[Data records — start]

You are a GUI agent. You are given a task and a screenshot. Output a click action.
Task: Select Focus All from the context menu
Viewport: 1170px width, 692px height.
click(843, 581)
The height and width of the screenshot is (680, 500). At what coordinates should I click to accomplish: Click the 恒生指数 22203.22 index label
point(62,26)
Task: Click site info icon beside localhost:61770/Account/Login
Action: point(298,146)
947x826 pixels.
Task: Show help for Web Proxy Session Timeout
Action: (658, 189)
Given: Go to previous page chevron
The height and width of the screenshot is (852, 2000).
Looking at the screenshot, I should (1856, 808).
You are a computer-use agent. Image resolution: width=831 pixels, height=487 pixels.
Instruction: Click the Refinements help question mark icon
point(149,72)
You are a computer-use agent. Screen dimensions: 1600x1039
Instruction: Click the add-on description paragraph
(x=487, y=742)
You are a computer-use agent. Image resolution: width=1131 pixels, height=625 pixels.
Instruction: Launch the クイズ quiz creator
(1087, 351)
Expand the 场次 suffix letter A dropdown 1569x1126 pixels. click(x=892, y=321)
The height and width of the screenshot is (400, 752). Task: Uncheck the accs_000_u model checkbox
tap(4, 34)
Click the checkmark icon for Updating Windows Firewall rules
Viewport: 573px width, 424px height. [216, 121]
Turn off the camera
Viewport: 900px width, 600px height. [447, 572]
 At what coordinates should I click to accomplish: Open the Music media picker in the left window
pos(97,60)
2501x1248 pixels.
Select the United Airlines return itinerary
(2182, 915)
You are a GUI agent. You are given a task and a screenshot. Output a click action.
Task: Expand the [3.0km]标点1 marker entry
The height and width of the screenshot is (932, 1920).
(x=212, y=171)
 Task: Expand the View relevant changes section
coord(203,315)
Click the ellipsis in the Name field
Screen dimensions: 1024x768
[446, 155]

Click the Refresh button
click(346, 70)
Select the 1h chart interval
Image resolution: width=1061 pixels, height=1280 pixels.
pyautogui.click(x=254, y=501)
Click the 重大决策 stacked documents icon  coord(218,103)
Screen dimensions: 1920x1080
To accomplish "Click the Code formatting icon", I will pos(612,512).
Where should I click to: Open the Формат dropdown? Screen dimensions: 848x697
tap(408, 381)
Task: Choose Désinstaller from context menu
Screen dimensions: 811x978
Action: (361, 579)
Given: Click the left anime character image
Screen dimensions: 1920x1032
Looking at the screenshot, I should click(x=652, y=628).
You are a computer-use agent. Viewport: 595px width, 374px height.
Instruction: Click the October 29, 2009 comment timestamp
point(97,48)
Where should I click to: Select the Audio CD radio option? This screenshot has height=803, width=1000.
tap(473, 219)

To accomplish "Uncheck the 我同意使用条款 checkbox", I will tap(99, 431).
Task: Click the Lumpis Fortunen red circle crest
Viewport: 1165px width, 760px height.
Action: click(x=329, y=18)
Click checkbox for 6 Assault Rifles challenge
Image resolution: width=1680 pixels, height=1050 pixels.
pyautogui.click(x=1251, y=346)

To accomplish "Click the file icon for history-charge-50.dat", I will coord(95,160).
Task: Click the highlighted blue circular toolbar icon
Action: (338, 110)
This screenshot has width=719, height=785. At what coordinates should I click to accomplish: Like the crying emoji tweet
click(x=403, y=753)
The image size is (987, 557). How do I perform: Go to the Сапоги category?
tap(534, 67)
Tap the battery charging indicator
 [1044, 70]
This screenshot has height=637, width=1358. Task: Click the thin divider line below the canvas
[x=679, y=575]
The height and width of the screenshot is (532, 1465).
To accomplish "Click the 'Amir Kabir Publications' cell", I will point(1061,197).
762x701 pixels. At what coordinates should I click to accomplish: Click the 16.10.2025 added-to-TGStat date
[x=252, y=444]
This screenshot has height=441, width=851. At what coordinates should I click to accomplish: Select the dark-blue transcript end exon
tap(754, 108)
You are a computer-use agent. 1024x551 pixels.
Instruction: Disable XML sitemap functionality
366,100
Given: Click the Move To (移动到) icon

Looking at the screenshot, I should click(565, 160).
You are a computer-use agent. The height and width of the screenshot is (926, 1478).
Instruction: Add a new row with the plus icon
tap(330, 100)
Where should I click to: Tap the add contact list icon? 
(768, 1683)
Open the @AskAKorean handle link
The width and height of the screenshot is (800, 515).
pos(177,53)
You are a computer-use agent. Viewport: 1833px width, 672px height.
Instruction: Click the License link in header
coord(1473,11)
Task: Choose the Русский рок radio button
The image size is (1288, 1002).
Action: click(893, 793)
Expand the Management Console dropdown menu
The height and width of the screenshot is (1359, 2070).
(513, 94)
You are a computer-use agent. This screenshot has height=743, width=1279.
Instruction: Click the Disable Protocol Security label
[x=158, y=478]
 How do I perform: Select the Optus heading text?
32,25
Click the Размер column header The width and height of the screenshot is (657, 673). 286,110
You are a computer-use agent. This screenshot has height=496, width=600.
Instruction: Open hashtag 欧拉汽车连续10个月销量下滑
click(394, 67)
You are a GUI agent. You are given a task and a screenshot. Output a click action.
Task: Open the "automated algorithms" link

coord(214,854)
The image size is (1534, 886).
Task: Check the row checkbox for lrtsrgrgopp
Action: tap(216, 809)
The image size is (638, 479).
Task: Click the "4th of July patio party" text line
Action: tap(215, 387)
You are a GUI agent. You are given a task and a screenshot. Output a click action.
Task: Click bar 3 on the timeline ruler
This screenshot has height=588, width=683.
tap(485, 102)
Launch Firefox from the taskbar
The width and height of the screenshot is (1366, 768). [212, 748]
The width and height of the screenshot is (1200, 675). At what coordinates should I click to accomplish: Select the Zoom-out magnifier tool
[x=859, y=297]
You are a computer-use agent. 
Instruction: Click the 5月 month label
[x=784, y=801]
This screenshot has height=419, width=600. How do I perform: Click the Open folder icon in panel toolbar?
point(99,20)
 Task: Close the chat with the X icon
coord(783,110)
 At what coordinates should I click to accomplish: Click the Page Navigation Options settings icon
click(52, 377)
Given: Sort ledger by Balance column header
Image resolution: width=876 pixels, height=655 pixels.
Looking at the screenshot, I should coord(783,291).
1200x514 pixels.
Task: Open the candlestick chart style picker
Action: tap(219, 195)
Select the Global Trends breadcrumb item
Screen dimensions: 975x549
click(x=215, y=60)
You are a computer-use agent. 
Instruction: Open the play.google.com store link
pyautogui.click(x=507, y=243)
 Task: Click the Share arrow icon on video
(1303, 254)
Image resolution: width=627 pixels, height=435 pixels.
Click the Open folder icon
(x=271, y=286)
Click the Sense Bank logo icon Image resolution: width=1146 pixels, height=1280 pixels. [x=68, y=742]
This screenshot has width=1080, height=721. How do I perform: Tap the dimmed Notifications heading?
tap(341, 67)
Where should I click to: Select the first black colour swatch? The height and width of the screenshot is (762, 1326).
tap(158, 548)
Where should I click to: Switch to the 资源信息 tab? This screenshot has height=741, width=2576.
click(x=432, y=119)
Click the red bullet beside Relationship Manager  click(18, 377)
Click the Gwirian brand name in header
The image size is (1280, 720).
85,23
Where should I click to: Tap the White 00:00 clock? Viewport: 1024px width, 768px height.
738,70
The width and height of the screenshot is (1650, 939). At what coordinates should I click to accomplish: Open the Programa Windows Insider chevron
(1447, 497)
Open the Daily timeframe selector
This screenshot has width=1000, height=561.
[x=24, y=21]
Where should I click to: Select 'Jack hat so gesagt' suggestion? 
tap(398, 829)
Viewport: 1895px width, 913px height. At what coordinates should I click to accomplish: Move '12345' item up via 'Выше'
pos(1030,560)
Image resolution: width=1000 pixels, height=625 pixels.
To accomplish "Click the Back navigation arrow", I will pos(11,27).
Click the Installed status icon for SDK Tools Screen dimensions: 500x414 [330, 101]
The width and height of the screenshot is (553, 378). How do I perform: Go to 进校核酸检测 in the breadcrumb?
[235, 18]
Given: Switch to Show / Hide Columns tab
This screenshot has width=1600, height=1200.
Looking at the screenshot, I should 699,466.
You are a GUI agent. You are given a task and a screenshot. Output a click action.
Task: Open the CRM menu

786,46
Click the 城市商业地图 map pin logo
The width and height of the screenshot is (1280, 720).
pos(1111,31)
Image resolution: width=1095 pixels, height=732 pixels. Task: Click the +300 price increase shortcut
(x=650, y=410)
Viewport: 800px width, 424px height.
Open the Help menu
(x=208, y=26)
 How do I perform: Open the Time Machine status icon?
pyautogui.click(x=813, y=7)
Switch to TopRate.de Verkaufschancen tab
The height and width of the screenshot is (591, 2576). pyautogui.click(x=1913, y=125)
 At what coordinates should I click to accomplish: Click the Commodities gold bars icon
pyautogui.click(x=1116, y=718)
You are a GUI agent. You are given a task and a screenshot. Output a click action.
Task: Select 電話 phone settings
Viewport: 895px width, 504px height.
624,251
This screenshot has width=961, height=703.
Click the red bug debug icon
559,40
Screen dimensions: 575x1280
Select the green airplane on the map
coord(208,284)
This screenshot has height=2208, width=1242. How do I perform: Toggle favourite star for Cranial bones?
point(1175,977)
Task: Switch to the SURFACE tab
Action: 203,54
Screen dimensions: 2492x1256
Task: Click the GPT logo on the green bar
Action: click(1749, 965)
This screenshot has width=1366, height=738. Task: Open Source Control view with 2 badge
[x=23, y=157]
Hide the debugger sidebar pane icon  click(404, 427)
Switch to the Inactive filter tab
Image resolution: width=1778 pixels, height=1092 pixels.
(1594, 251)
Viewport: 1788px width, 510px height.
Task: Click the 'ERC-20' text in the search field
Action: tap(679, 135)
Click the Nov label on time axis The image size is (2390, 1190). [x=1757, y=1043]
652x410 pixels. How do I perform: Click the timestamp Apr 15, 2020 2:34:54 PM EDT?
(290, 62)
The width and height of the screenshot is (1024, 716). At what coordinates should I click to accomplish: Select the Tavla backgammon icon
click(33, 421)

[Data records — finish]

Taking the entries above, print exactly the lines starting at the line with "Instruction: Click the add-on" and ending at the line with "Expand the 场次", both included.

Solution to the problem -
Instruction: Click the add-on description paragraph
(x=487, y=742)
You are a computer-use agent. Image resolution: width=1131 pixels, height=625 pixels.
Instruction: Launch the クイズ quiz creator
(1087, 351)
Expand the 场次 suffix letter A dropdown 1569x1126 pixels. click(x=892, y=321)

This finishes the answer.